United States District Court, D. Maine

January 18, 2019

CAPERGY US, LLC, Plaintiff,



         In 2016, Capergy US, LLC (“Capergy”), SAG Realty, LLC (“SAG”), and a third party formed EMEP, LLC (“EMEP”), a Maine limited liability company, for the purpose of purchasing the Great Northern Paper Company Mill in East Millinocket and restarting the mill's biomass power plant. In this action, Capergy asserts that SAG and its sole member, Scott Gardner (referred to collectively as “SAG”), breached various commitments they made to Capergy, including their promise to contribute to the start-up costs Capergy incurred to launch EMEP. This matter is before the Court on SAG's Motion to Dismiss, which seeks the dismissal of the complaint for lack of subject-matter jurisdiction, Fed.R.Civ.P. 12(b)(1), and for failing to state a claim upon which relief can be granted, Fed.R.Civ.P. 12(b)(6). After careful consideration, I deny the motion.
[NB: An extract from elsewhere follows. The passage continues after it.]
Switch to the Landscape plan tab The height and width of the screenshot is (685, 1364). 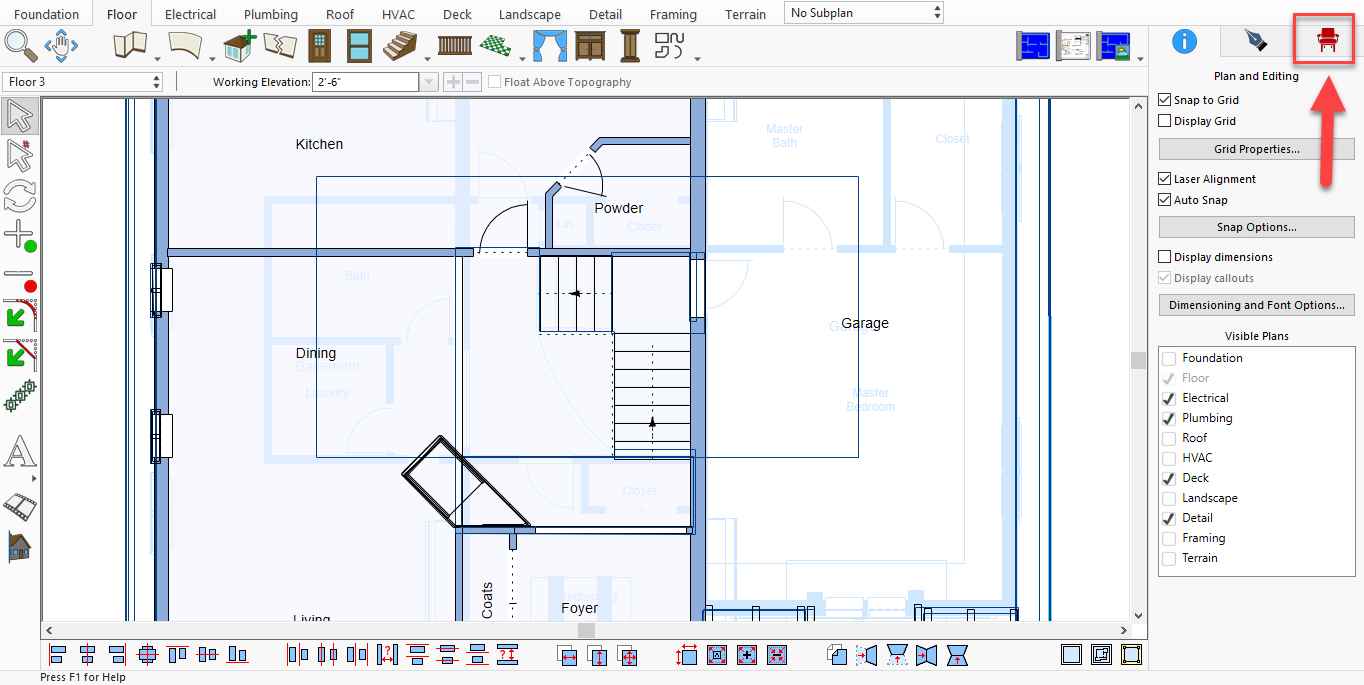tap(530, 14)
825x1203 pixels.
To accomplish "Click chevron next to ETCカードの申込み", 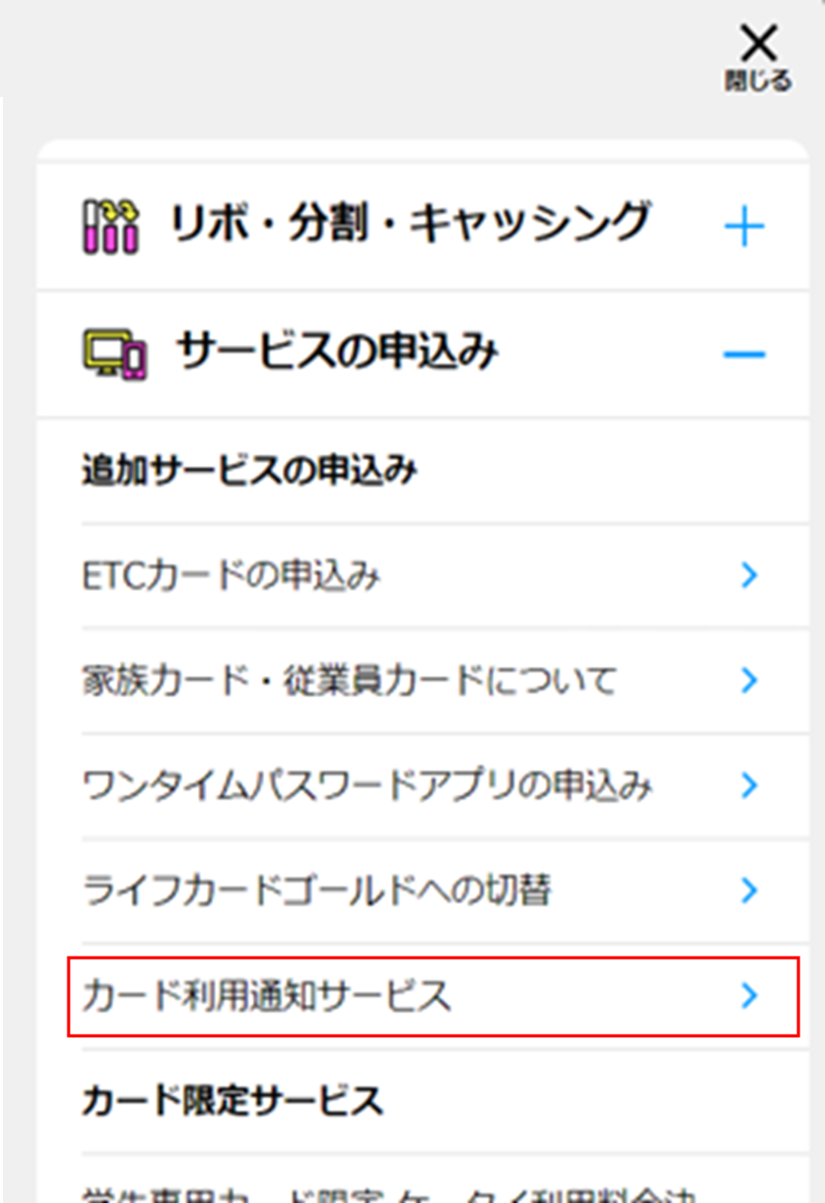I will tap(749, 575).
         The complaint alleges the following facts, many of which are disputed, but which I treat as true for purposes of the motion to dismiss.

         In March 2016, Scott Gardner, acting as the sole member of SAG, approached Capergy about partnering to purchase the Great Northern Paper Company Mill in East Millinocket (the “GNP Mill”) and restarting the existing biomass power plant on the site. In May 2016, Capergy, SAG, and a third party[1] formed EMEP, a Maine limited liability company (“LLC”), for the purpose of purchasing the GNP Mill. EMEP is subject to an Operating Agreement that was made effective on May 27, 2016. See ECF No. 7-1. Also, on May 27, 2016, Capergy and SAG reached an oral agreement that each party would bear 50% of the costs incurred by EMEP in connection with the purchase and development of the GNP Mill. On June 30, 2016, EMEP entered into a binding letter of intent agreeing to buy the GNP Mill for $1, 750, 000. The letter of intent required a $100, 000 deposit, to which Capergy and SAG each contributed $50, 000 pursuant to their oral agreement.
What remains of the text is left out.